--- THE TASK ---
Transcribe the passage of the Lean 4 chat thread about a query API below, starting at "-- Query.filter (Query.joinₗ" and ending at "avoid this problem?".

--- EXERCISE TEXT ---
Zulip Chat Archive

Stream: lean4

Topic: query API


Arthur Paulino (Nov 25 2021 at 15:16):

Hi! I'm trying to build a query API à la Spark for Scala (and I am learning a lot in the process). So far, this is where I'm at:

abbrev Col := Lean.Name

inductive ColProp
  | EqE (c : Col) (e : Entry)
  | EqC (c : Col) (c' : Col)
  | NeqE (c : Col) (e : Entry)
  | NeqC (c : Col) (c' : Col)
  | And (cp : ColProp) (cp' : ColProp)
  | Or (cp : ColProp) (cp' : ColProp)

-- constant colEqEntry (c : Nat) (e : Entry) : Type

infix:50 " =e " => ColProp.EqE
infix:50 " =c " => ColProp.EqC
infix:50 " ≠e " => ColProp.NeqE
infix:50 " ≠c " => ColProp.NeqC
infix:75 " ∧ " => ColProp.And
infix:75 " ∨ " => ColProp.Or

inductive QueryStep
  | table (n : String)
  | select (l : List Col)
  | filter (cp : ColProp)
  | joinₗ (t : String) (on : List Col)

structure Query where
  steps : List QueryStep
  deriving Inhabited

constant table (n : String) : Query :=
⟨[QueryStep.table n]⟩

namespace Query

constant select (q : Query) (l : List Col) : Query :=
q.steps.concat (QueryStep.select l)⟩

constant filter (q : Query) (cp : ColProp) : Query :=
q.steps.concat (QueryStep.filter cp)⟩

constant joinₗ (q : Query) (t : String) (on : List Col) : Query :=
q.steps.concat (QueryStep.joinₗ t on)⟩

end Query
#check (((table "cars").select [`id, `name]).joinₗ "prices" [`id]).filter (`price e 500)
-- Query.filter (Query.joinₗ (Query.select (table "cars") [`id, `name]) "prices" [`id]) (`price ≠e 500) : Query

Two things:

  • Is it possible to avoid the need for this process of going back and adding parentheses everytime I want to add a new transformation?
  • I'd like the joinₗ query step to receive another Query in the first parameter, but I got into some kind of definition chicken/egg race. Is it possible to avoid this problem?

Mario Carneiro (Nov 25 2021 at 16:53):

you can use mutual inductive, although you will have to convert the structure to an inductive like inductive Query | mk (steps : List QueryStep)

Arthur Paulino (Nov 25 2021 at 16:57):

Thanks! Let me try that :thinking:

Arthur Paulino (Nov 25 2021 at 17:00):

Is this updated? It's a bit hard to read

Mario Carneiro (Nov 25 2021 at 17:03):

doesn't look like it

Mario Carneiro (Nov 25 2021 at 17:04):

the cliff notes version is that to write a mutual inductive you say

mutual

inductive A
| mk : B -> A

inductive B
| mk : A -> B

end

Arthur Paulino (Nov 25 2021 at 17:08):

Thanks!! This is looking clean:

mutual
  inductive Query
    | mk (steps : List QueryStep)

--- DATA TO EXAMINE ---
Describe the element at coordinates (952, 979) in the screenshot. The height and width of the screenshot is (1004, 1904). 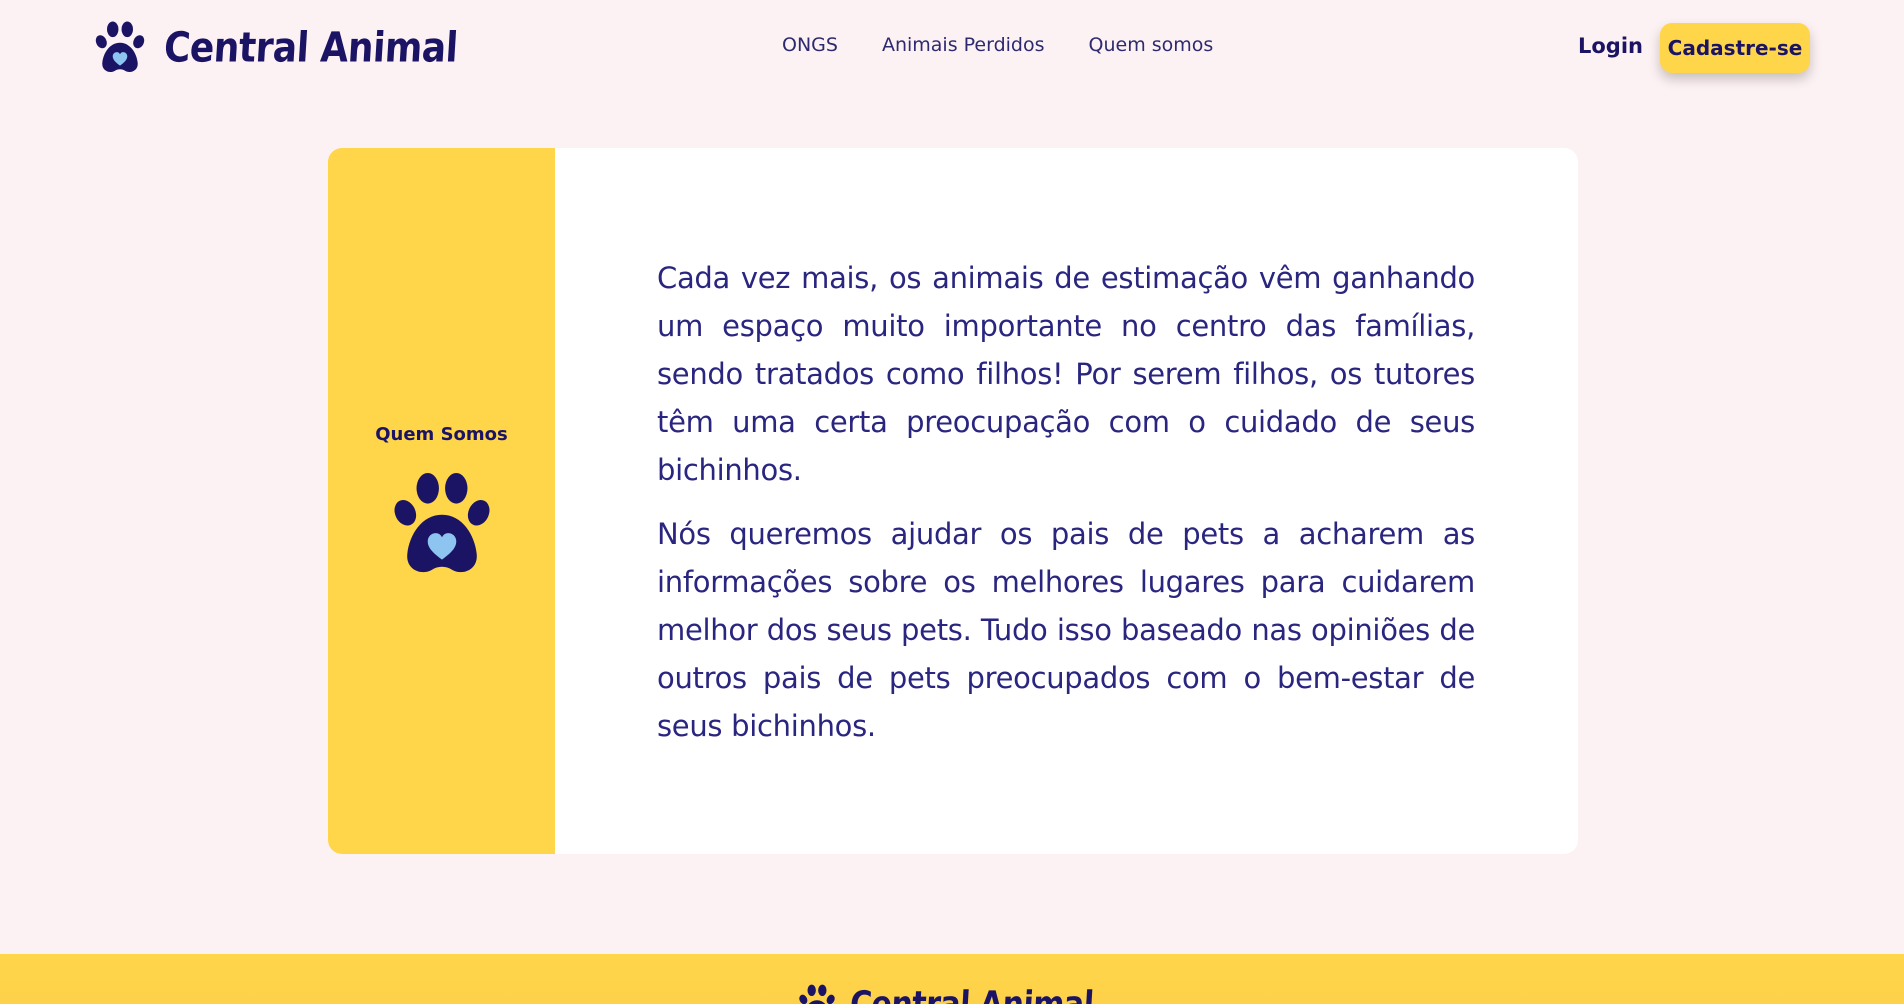
I see `site-footer: Central Animal` at that location.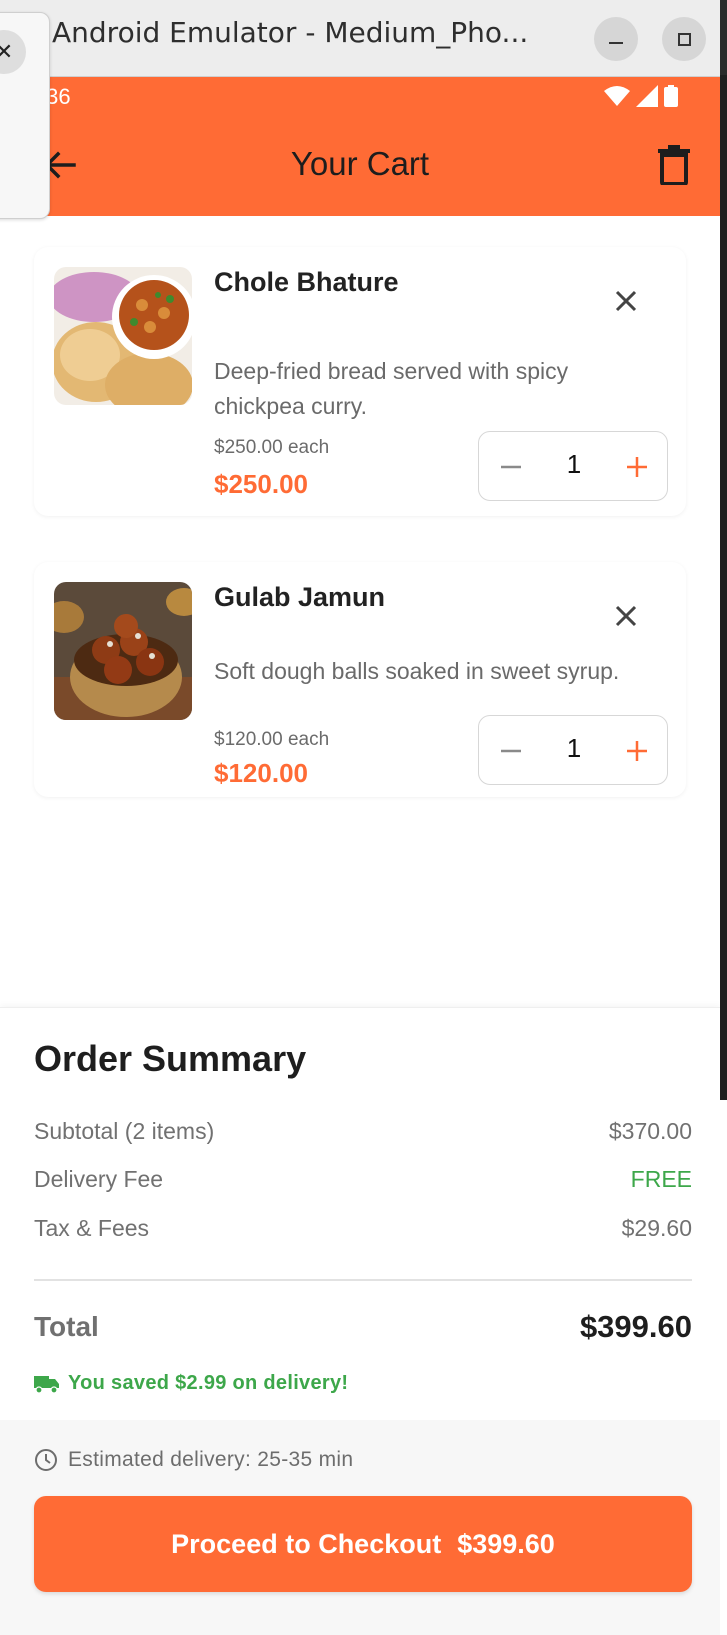 This screenshot has height=1635, width=727. Describe the element at coordinates (671, 96) in the screenshot. I see `battery-icon` at that location.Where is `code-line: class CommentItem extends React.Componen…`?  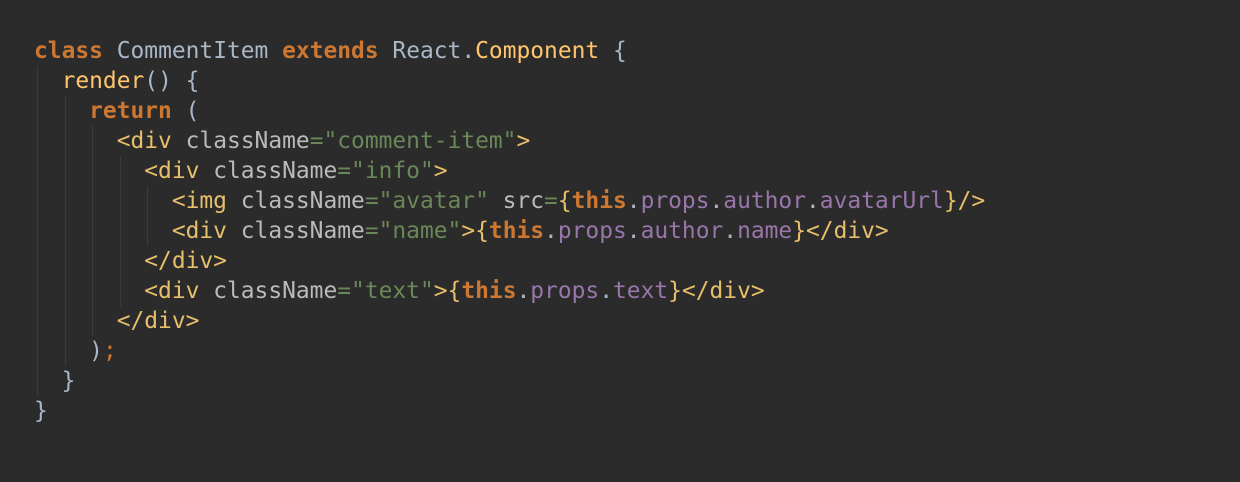 code-line: class CommentItem extends React.Componen… is located at coordinates (510, 51).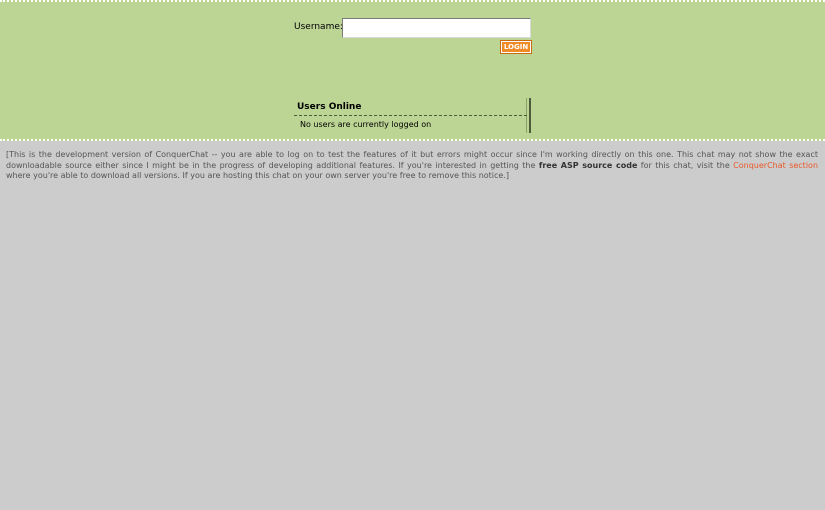  I want to click on notice-text-part2: for this chat, visit the, so click(686, 165).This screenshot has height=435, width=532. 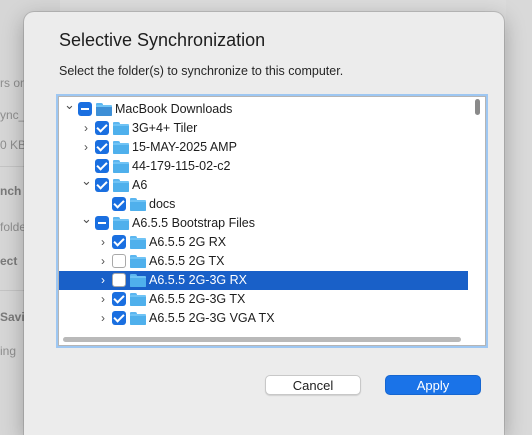 I want to click on folder-label: A6.5.5 2G-3G VGA TX, so click(x=212, y=318).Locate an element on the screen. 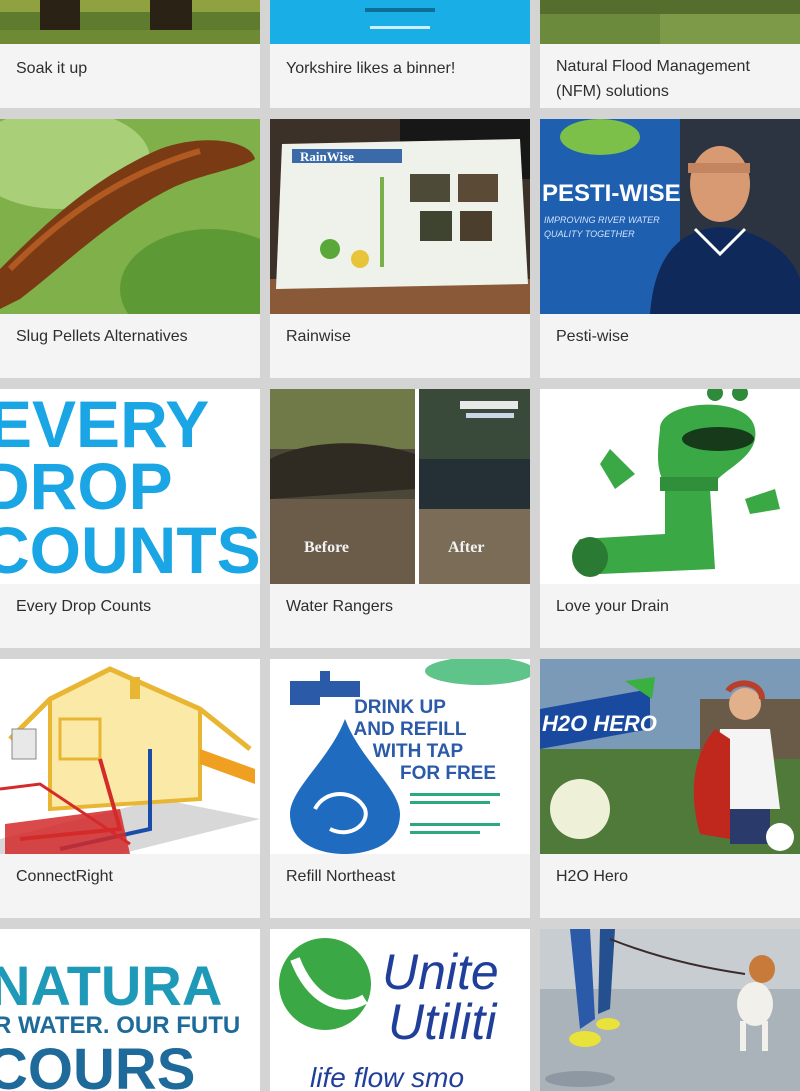 This screenshot has width=800, height=1091. before-after-stream-image: Before After is located at coordinates (400, 486).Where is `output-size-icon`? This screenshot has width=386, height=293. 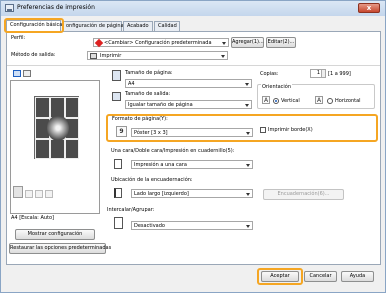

--- SOLUTION FOR THIS EXERCISE ---
-- Query.filter (Query.joinₗ (Query.select (table "cars") [`id, `name]) "prices" [`id]) (`price ≠e 500) : Query

Two things:

  • Is it possible to avoid the need for this process of going back and adding parentheses everytime I want to add a new transformation?
  • I'd like the joinₗ query step to receive another Query in the first parameter, but I got into some kind of definition chicken/egg race. Is it possible to avoid this problem?